Accade perciò che quella fabbrica di insicurezze e desideri che è la comunicazione commerciale, dopo aver utilizzato per decenni le donne come oggetto stereotipato e aver contribuito a rendere invisibili le persone LGBTQI+ sui media mainstream, oggi tinga i propri loghi e le proprie campagne di rosa e arcobaleno. Proprio per ottenere la simpatia di consumatrici e consumatori sensibili ai temi della parità di genere e dei diritti umani. O più propense ad acquistare prodotti di brand che le rappresentano.
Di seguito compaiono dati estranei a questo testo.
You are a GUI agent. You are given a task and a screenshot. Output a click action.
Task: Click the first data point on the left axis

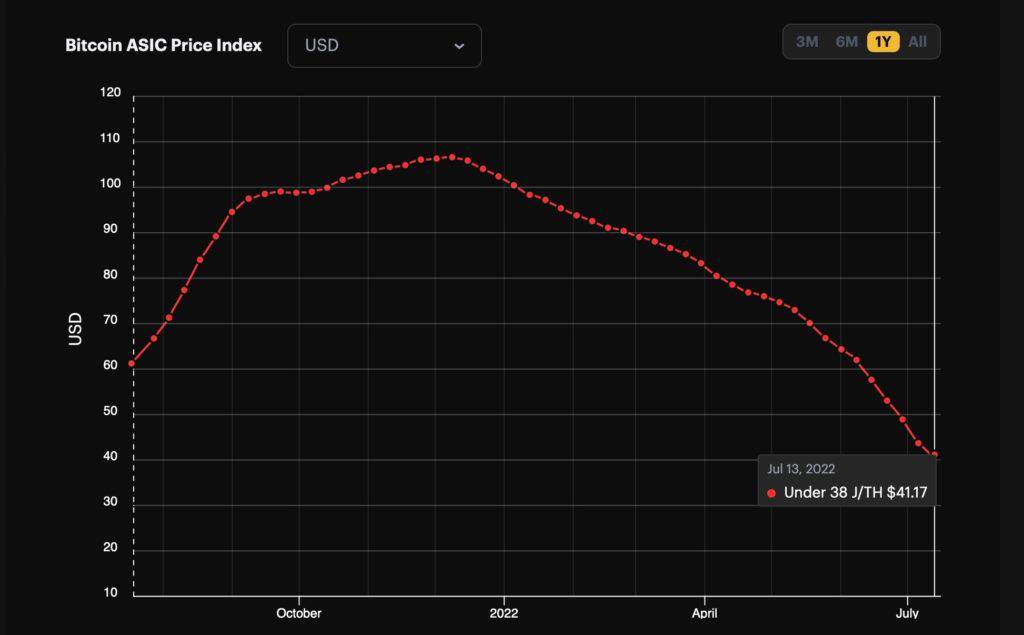click(133, 363)
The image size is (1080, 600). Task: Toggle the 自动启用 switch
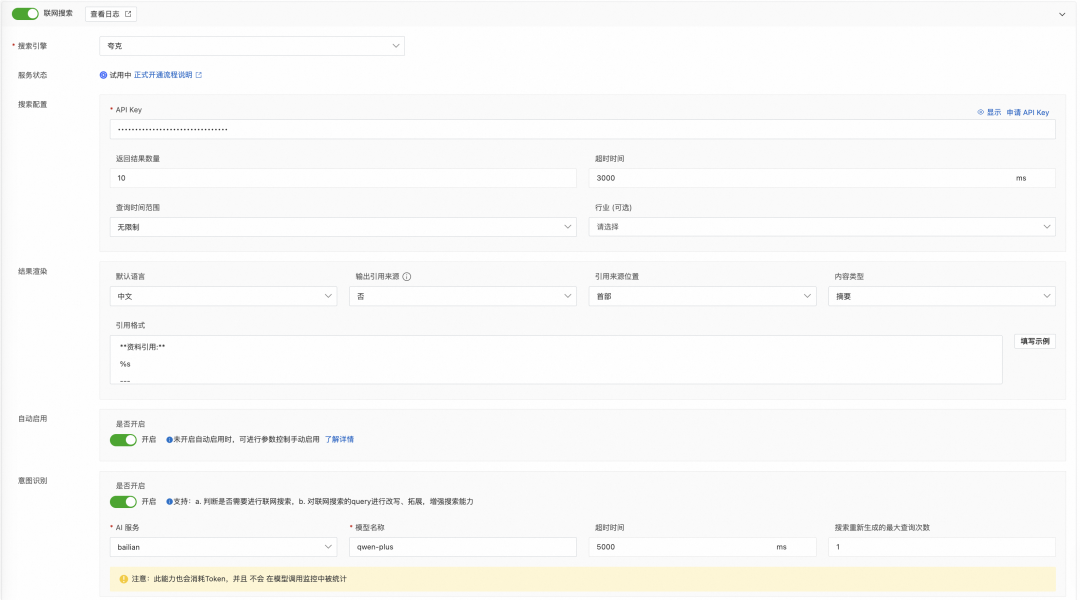point(123,440)
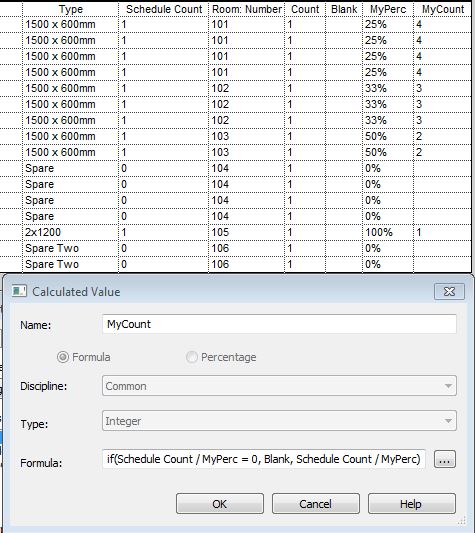Select the MyPerc column header

388,9
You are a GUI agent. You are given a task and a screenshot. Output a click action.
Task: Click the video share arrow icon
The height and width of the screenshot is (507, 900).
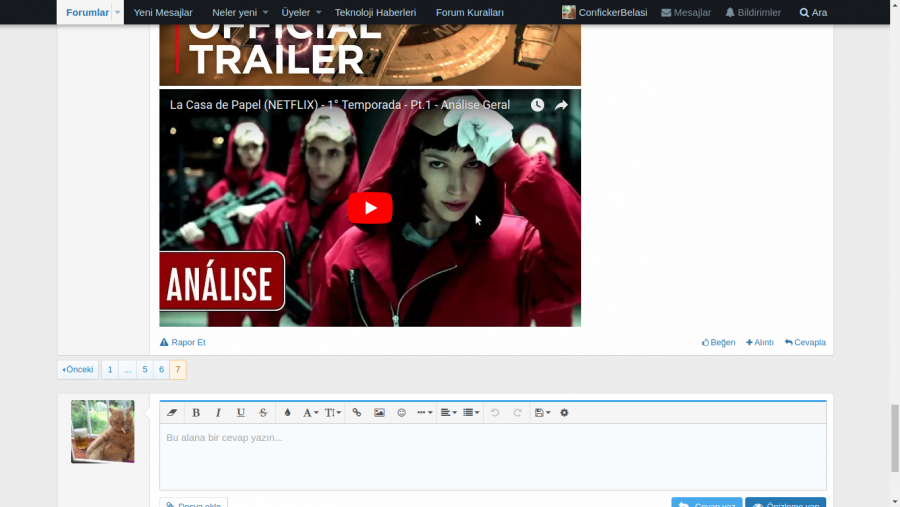tap(561, 105)
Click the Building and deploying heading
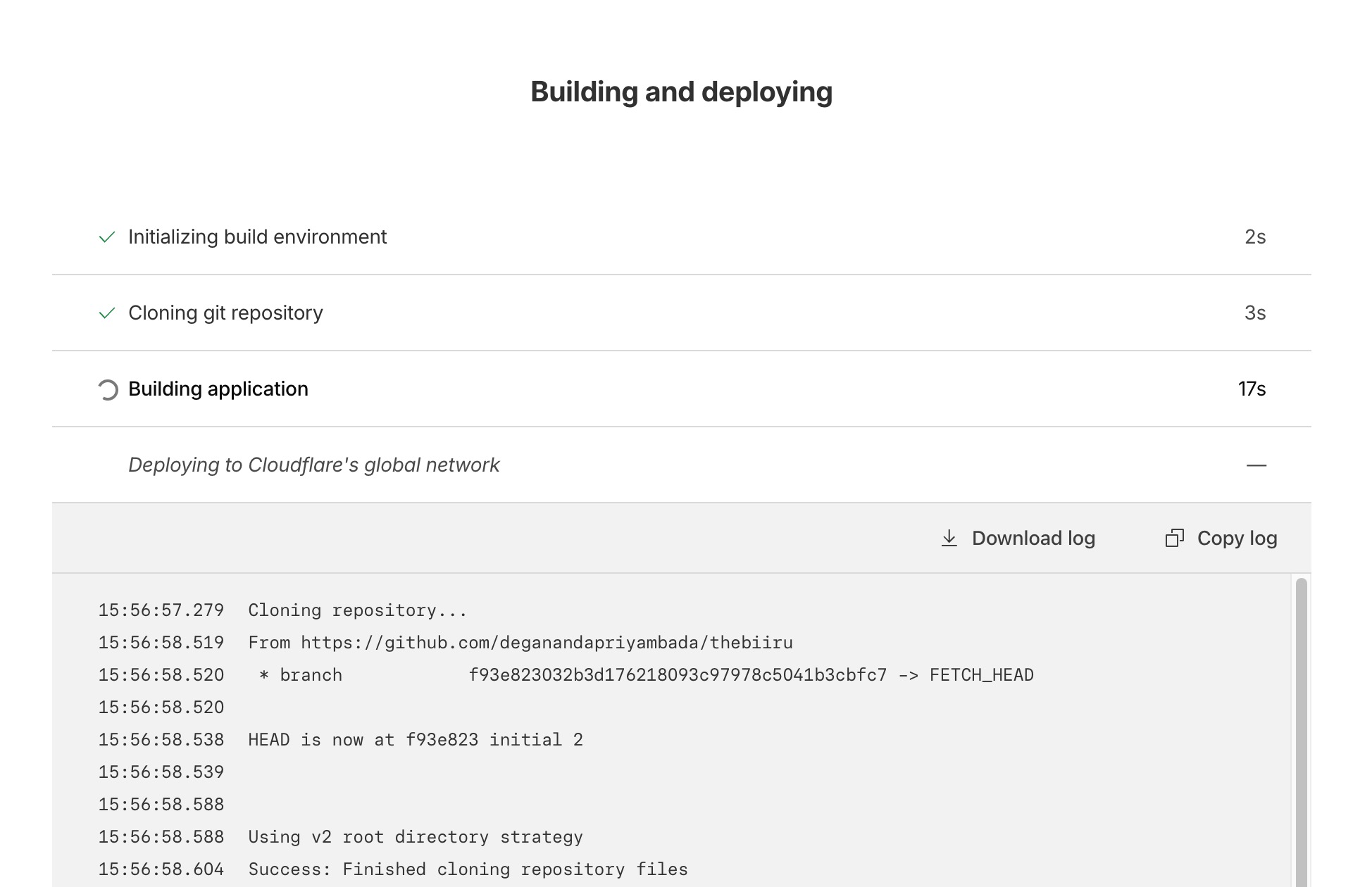The width and height of the screenshot is (1372, 887). [682, 92]
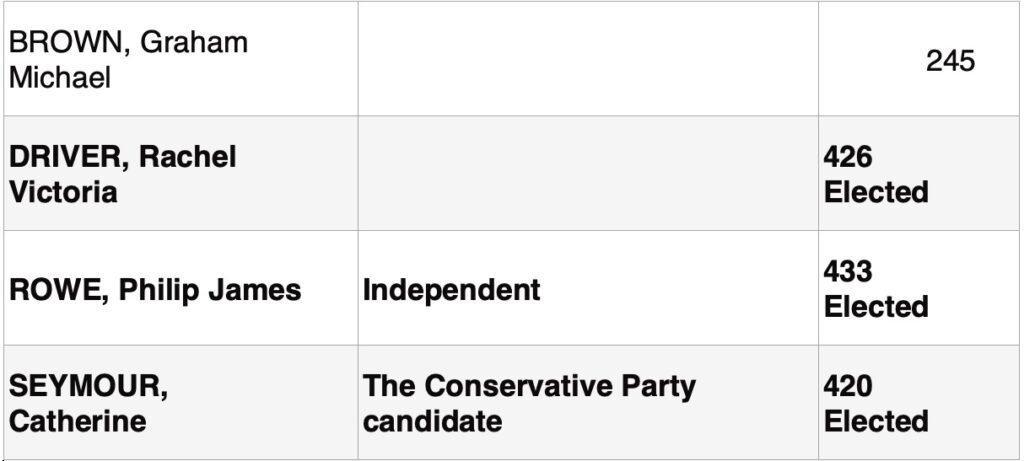Click empty party cell in Brown row
Viewport: 1024px width, 461px height.
(588, 59)
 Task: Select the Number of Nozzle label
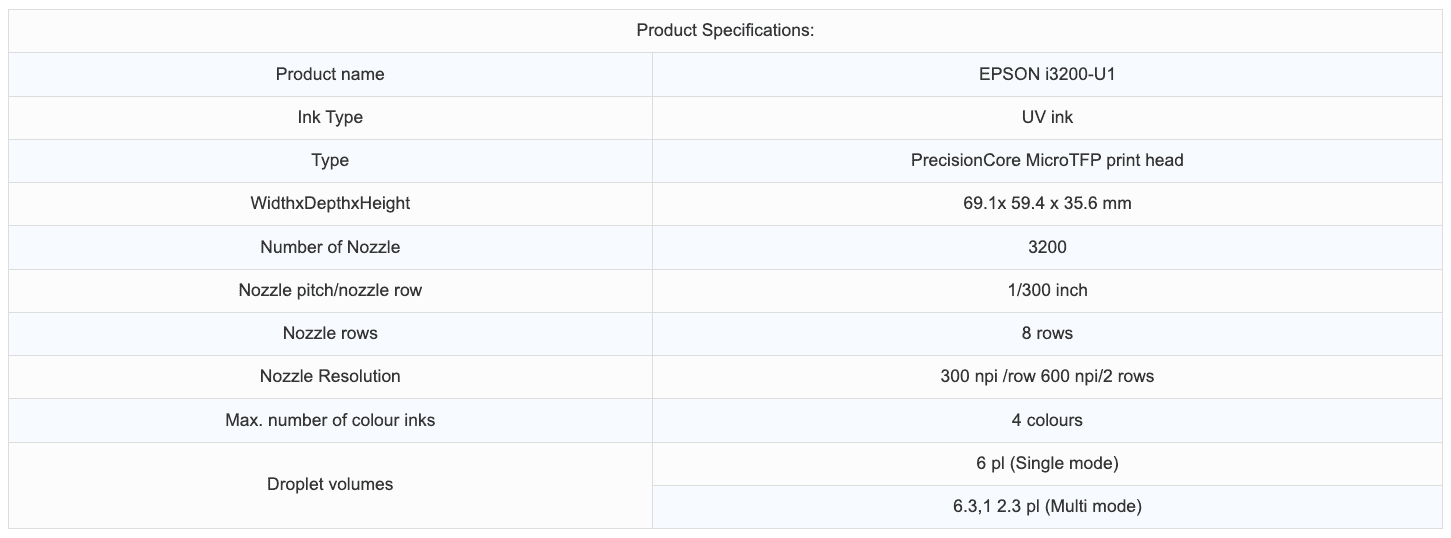(x=330, y=247)
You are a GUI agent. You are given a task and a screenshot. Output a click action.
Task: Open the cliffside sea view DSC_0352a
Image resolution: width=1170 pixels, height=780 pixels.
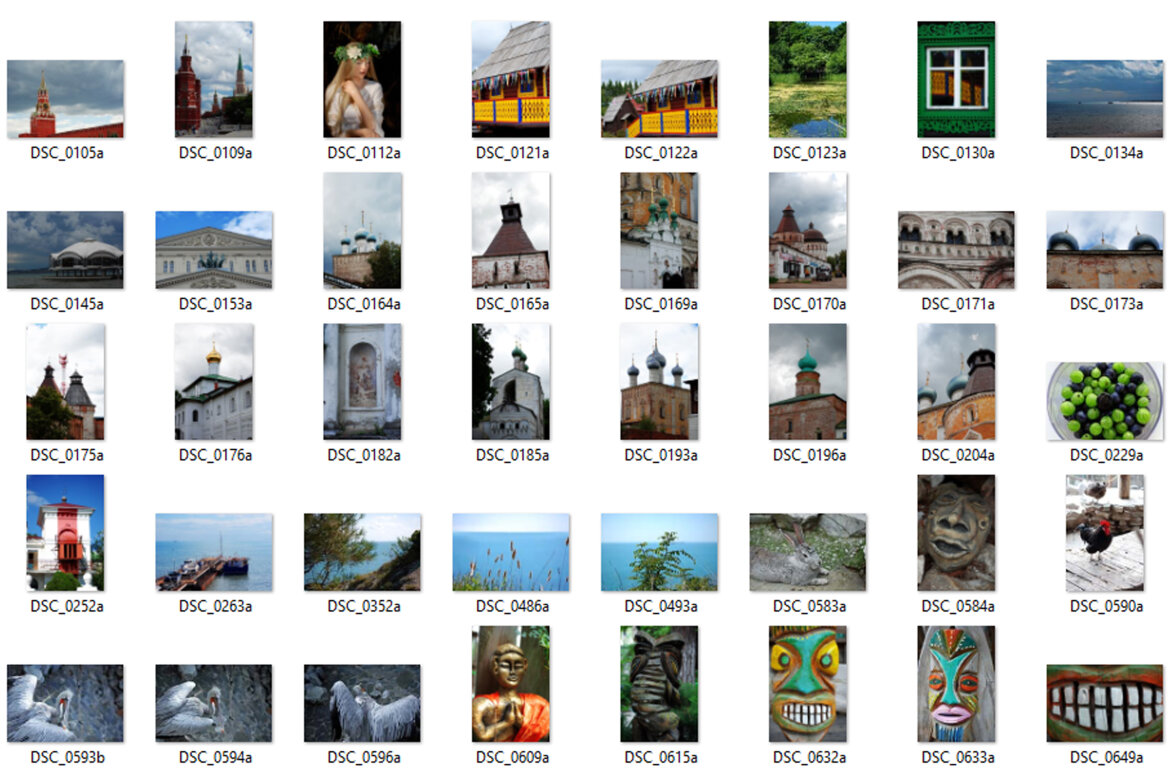pyautogui.click(x=362, y=550)
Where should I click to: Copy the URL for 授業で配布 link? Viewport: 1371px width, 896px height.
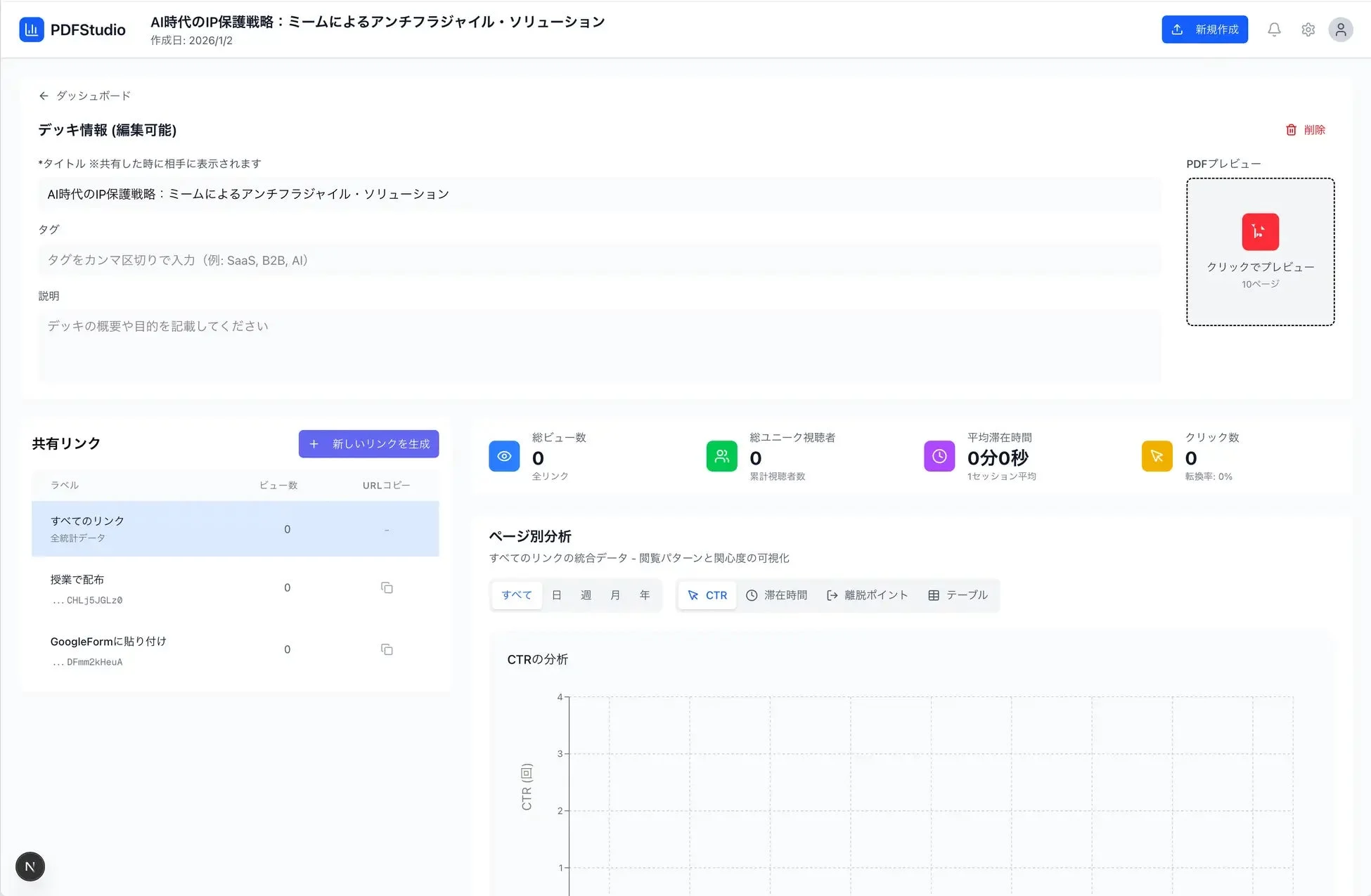pyautogui.click(x=387, y=587)
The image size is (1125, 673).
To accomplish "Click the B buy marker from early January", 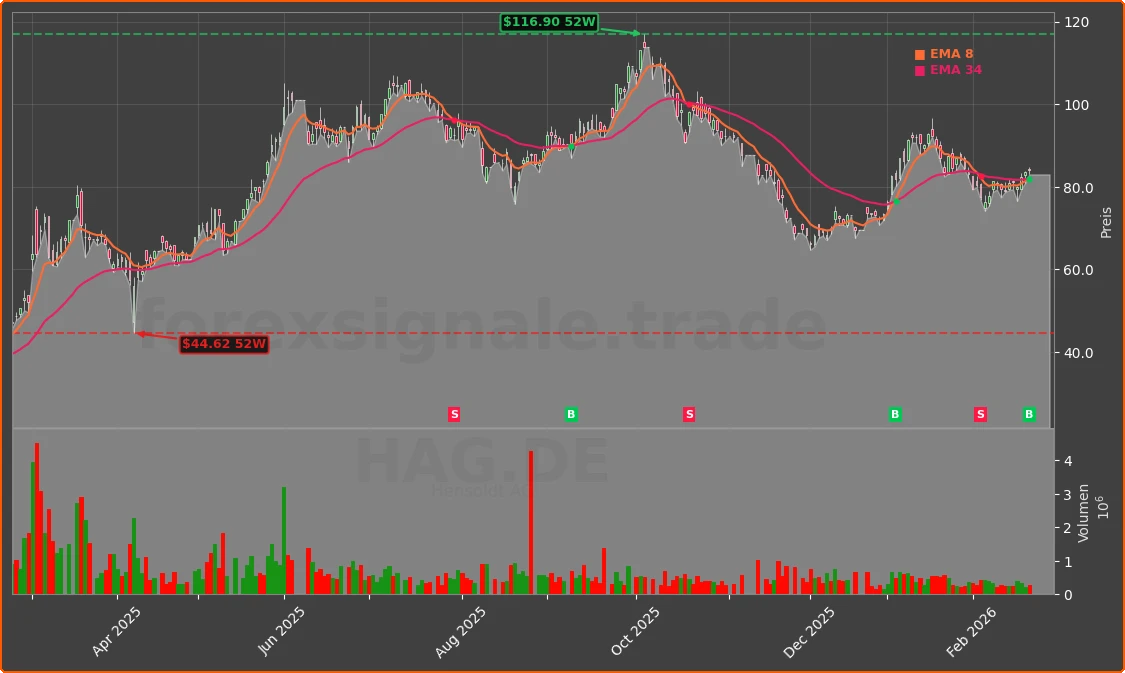I will click(x=894, y=413).
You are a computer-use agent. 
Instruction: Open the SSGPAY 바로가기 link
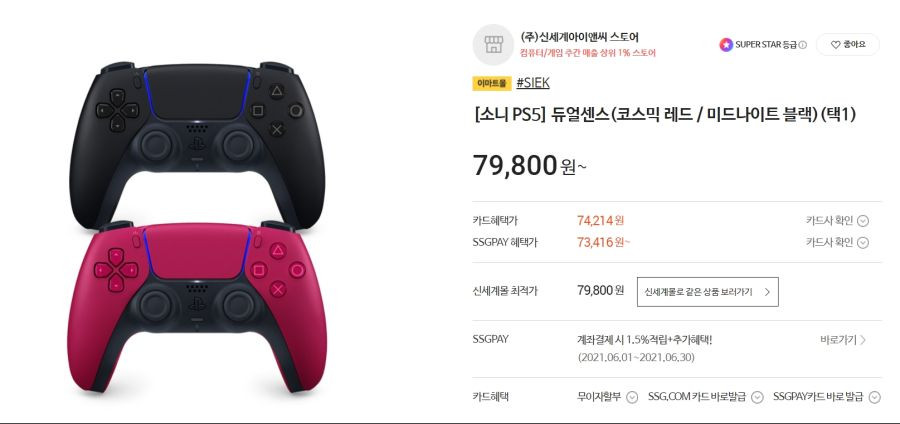click(x=843, y=340)
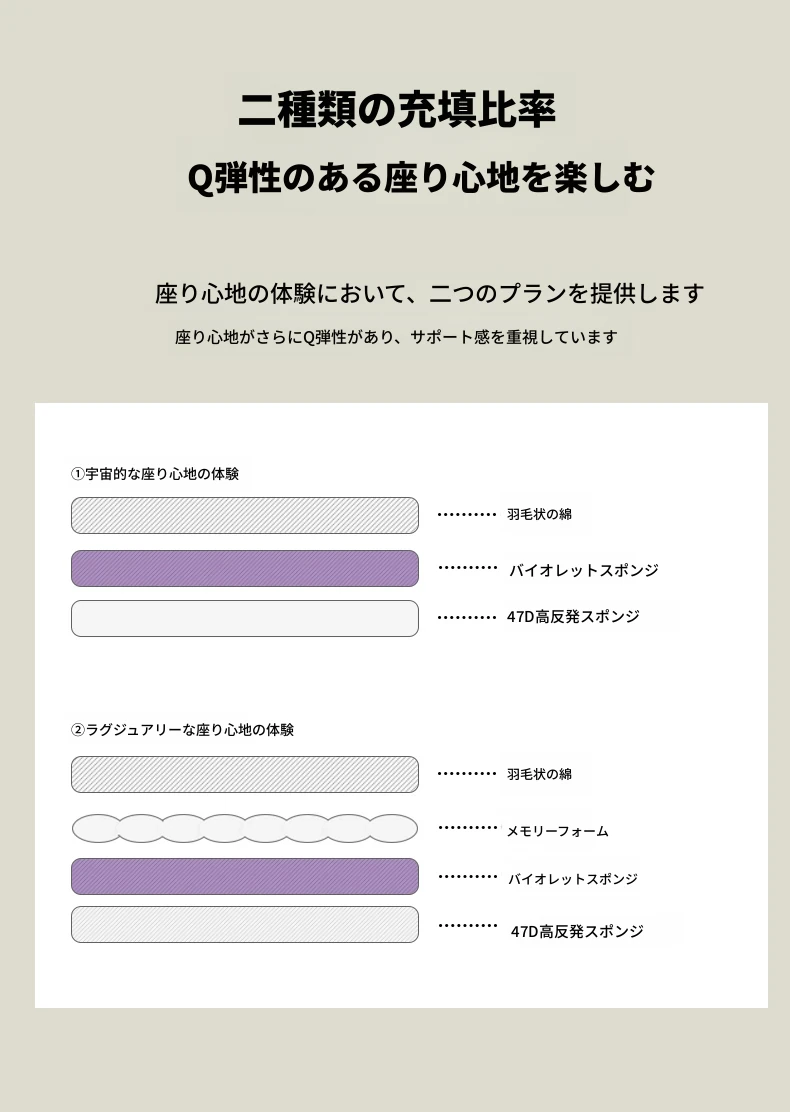Viewport: 790px width, 1112px height.
Task: Click the バイオレットスポンジ label in plan ①
Action: [583, 570]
Pinkwashing e rainbow-washing, una definizione e tanti esempi
Con i neologismi pinkwashing e rainbow-washing si indica l’appropriazione e la cooptazione dei linguaggi, dei simboli, dei temi e dei valori del femminismo e dell’inclusività per scopi di marketing politico e aziendale. Certo, forse una campagna di comunicazione efficace, apparentemente progressista e socialmente influente può sembrare una tollerabile contropartita sociale del consumismo. Ma di solito il washing è la strada scelta proprio da quei brand la cui condotta etica risulta discutibile.
Sono innumerevoli i casi e gli esempi di questa prassi. Che, negli ultimi anni, è evoluta al punto da trasformarsi in vere e proprie sofisticate strategie di marketing chiamate femvertising e diversity marketing.
C’è il colosso della fast fashion H&M implicato nelle vertenze di migliaia di lavoratrici e lavoratori sottopagati nelle fabbriche di Bulgaria, Turchia, India e Cambogia. E protagonista di un’inquinante sovrapproduzione. Ma al contempo entusiasticamente impegnato nella celebrazione dell’empowerment femminile, della diversità e del body positive.
A volte l’incompatibilità tra il desiderio femminista di liberazione dei corpi e le spinte normative della pubblicità si rende più evidente. È il caso della fallimentare campagna “Love your curves” di Zara. Che assegna a due magrissime modelle il compito di portavoci di un messaggio destinato piuttosto a quella maggioranza di donne che non si sentono rappresentate dalla taglia 38.
Tra gli esempi di pinkwashing non mancano i prodotti cosmetici e per l’igiene femminile
Non mancano all’appello le aziende di prodotti per l’igiene femminile e di cosmetici. Le prime complici di un lungo e imbarazzato silenzio sulle problematiche e le patologie connesse al ciclo mestruale. E ora si affrettano a ridefinire la propria brand identity dedicando forzi pubblicitari all’empowerment delle adolescenti e rappresentando il sangue con il suo effettivo colore.
Se la nuova generazione di femministe reputa l’industria cosmetica principale responsabile di un ideale di bellezza pericolosamente irraggiungibile, c’è il marchio Dove (Unilever) a mettere in guardia le giovani madri. «Parla a tua figlia prima che l’industria della bellezza lo faccia», avverte nello spot “Onslaught” lanciando la sua campagna “For real beauty”. Non soltanto la bellezza resta il principale metro di valutazione riservato alle donne, ma anche il punto di vista della narrazione è saldamente occidentale.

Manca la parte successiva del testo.